Fisco

L’Agenzia delle Entrate non calcola gli interessi. Ma solo quando è debitrice

L'Agenzia delle Entrate non calcola gli interessi. Ma solo quando è debitrice
Un contribuente ha ottenuto dopo 24 anni di ricorsi il definitivo sì al rimborso di una cartella che non avrebbe mai dovuto essere inviata. Si è visto restituire ciò che gli spettava senza però gli interessi

Per arrivare al “Fisco amico” di cui ha più volte parlato il premier Matteo Renzi, a quanto pare, serve ancora parecchio. Almeno stando a quanto è accaduto a Torino, dove uno “sconcertato contribuente” – che ha ottenuto dopo 24 anni di ricorsi il definitivo sì al rimborso di una cartella che non avrebbe mai dovuto essere inviata – si è visto restituire ciò che gli spettava senza però gli interessi. Che in 24 anni, indipendentemente dalla somma di partenza, non sono certamente pochi.

Ecco alcuni estratti della lettera del contribuente al quotidiano torinese.

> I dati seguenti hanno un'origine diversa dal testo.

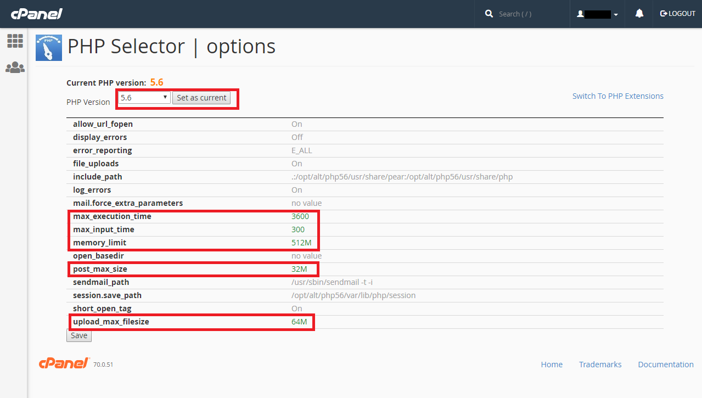702x398 pixels.
Task: Open User Manager icon in sidebar
Action: [15, 68]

“All’inizio de 2014 ottengo lo sgravio della cartella e il relativo rimborso”. Dodicimila euro in tutto: quanto pagato nell’89, senza un centesimo di interesse in più. Il contribuente chiede spiegazioni ma i risultati sono ancora più deludenti. “Lo scorso aprile mi rivolgo nuovamente all’Ufficio delle Entrate che mi invita a ritrasmettere copia della stessa richiesta: probabilmente era andata persa. Ho richiamato gli uffici qualche giorno fa e una gentilissima funzionaria mi ha comunicato che manca ancora la procedura per il rimborso. Mi hanno detto che manca il software per calcolarli in automatico, suggerendomi di attendere altri sei mesi. Ora mi chiedo: se tardo a pagare una tassa qualsiasi, la procedura per addebitarmi gli interessi di mora esiste in automatico. Perché lo stesso principio non vale anche per l’Agenzia delle Entrate?

In pratica, secondo quanto affermato dalla funzionaria in questione, l’Agenzia non dispone di un software che calcoli in automatico gli interessi quando è la stessa Agenzia ad essere morosa. Mentre se al contrario ad essere moroso è il contribuente, come sappiamo benissimo tutti, il software c’è e funziona perfettamente. Fuor di populismo, com’è possibile pensare ad un rapporto più cordiale tra Fisco e contribuenti se le basi sono queste?